In raising its own funding, Founderpath turned to Forbright Bank, with $8 billion in assets under management, to lead the $135 million debt deal, and Singh Capital Partners (SCP) to lead the $10 million equity financing. Other donors include the founders of companies such as ZoomInfo, Brandwatch, Truebill and Par Tech. In total, the company has raised $15 million in equity.

SCP, he said, is a multifamily office with more than 800 LPs who are SaaS managers of public companies, current or exiting founders and family offices.

Nicholas Ricciardella, an associate at SCP, said some of the company has a number of LPs that: manage public market portfolios and saw public SaaS multiples compressed in real time months before they started appearing in private markets and VC.

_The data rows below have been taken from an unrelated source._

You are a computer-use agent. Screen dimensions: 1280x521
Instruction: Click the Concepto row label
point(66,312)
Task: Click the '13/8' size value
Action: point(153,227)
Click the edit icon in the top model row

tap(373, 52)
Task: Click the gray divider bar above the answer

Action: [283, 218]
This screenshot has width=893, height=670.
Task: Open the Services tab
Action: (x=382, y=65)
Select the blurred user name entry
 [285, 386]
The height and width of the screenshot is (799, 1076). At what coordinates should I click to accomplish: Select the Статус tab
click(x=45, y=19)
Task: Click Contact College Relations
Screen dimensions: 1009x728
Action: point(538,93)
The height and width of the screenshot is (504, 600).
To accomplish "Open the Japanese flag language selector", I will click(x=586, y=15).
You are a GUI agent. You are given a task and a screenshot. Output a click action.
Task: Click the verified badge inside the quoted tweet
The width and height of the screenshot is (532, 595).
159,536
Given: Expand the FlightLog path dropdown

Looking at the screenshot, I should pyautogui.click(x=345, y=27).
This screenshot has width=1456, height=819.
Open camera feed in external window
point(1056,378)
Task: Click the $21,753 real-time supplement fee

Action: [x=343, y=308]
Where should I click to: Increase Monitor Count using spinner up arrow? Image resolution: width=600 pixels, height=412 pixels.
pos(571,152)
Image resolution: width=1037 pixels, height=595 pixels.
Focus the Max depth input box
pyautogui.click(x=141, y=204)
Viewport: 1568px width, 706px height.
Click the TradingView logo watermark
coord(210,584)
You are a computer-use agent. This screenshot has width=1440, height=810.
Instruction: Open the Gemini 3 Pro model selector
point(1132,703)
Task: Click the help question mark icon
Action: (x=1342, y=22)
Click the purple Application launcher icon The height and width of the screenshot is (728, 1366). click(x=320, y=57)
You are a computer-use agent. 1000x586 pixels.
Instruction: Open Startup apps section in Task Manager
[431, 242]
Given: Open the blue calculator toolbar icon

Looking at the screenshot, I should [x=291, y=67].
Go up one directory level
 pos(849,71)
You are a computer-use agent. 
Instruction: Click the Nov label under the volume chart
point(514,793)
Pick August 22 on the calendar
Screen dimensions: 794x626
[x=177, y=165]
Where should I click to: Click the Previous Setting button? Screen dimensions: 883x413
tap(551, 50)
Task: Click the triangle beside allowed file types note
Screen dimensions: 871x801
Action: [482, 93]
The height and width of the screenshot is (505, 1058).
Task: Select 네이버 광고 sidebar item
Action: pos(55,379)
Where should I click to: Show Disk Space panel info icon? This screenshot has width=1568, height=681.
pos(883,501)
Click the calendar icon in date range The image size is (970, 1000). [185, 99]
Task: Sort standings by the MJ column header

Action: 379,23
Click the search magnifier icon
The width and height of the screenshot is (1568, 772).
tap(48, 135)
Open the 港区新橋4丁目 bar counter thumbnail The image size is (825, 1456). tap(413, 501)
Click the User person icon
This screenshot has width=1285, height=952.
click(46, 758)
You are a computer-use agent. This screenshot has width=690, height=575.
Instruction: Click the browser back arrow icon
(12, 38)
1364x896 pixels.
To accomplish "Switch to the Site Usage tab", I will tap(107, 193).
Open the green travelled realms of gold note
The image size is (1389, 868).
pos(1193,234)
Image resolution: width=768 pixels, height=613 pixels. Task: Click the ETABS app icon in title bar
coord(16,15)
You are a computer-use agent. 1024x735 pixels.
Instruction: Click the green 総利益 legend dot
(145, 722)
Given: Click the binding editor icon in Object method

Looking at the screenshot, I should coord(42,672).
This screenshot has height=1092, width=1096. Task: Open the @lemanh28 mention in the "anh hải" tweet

“Using that feedback, we made price corrections much earlier compared to our peers and often became the vanguard of bad news when giving founders terms that would now be considered ‘market’,” he wrote via email . “With all the pushback we were getting from founders coupled with the slow grind of lower valuations as more and more VCs began to align their underwriting with public market valuations, we realized that non-dilutive financing options would take off since they were launched. Allowing SaaS founders an escape from having to fund their companies at lower valuations (i.e. more dilution) than previously expected.”

He described Founderpath’s adoption as “superior” and said SCP was also impressed with the company’s capital efficiency and customer acquisition strategy.

San Antonio, Texas-based Active Capital, which led Founderpath’s $5 million starting round in October 2021, was fitting support. Founder and CEO Pat Matthews told businesskinda.com that he has known Latka for over a decade and even invested in his first startup.

That company wasn’t doing very well… but even in a time of need and hardship, I was only more impressed by Nathan’s character and unique talents,” he said.

In addition, Matthews himself spent the first half of his career as a bootstrapped SaaS founder. (He previously founded Webmail) leave for Rackspace).

“While I now run a venture capital firm, I believe the future of small businesses will be tens of thousands of hardworking, bootstrapped SaaS founders who will never want or need VC,” he told businesskinda.com. “Founderpath is creating a whole new funding path for these types of companies and the company’s focus on bootstrapped SaaS founders allows them to tailor the right kind of financial instruments and capital products for these types of companies. I think Founderpath is a great example of vertical fintech for a fast-growing sector of the world.”